■ Assignment:
Although the entries contain pictures, the copy should hold only their exact text.
* * * * * * *
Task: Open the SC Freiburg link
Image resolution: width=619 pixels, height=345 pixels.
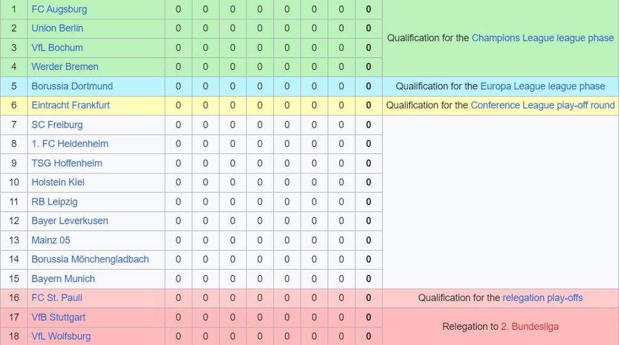Action: (57, 124)
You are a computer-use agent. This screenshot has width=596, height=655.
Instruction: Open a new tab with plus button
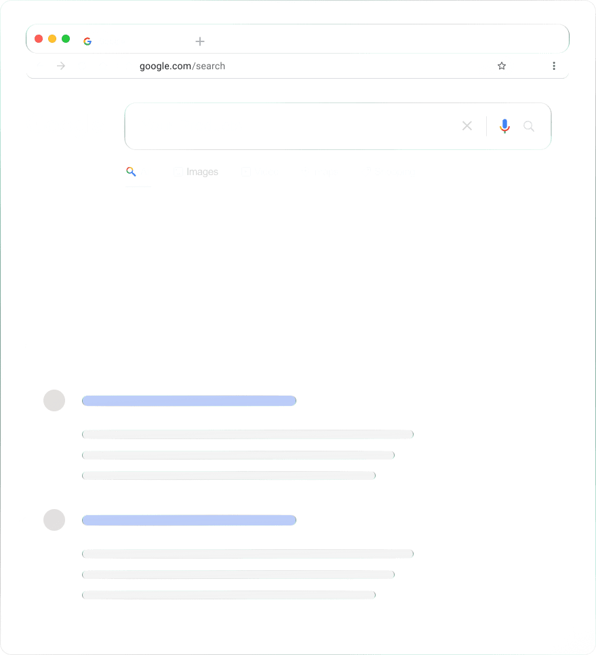(x=200, y=41)
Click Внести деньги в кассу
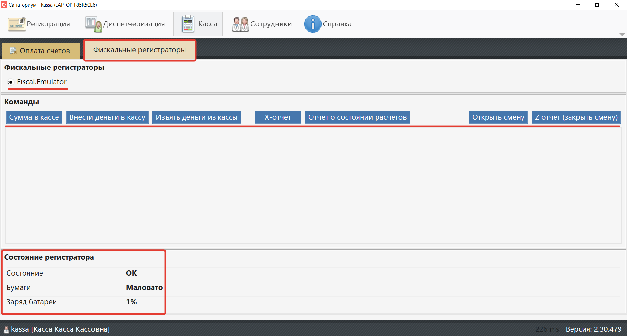The width and height of the screenshot is (627, 336). [107, 117]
* * * * * * *
■ Exercise solution:
Task: Open the SC Freiburg link
Image resolution: width=619 pixels, height=345 pixels.
Action: (57, 124)
You are a computer-use agent. This screenshot has width=596, height=655.
Instruction: Open a new tab with plus button
(x=200, y=41)
Click Внести деньги в кассу
The width and height of the screenshot is (627, 336). [107, 117]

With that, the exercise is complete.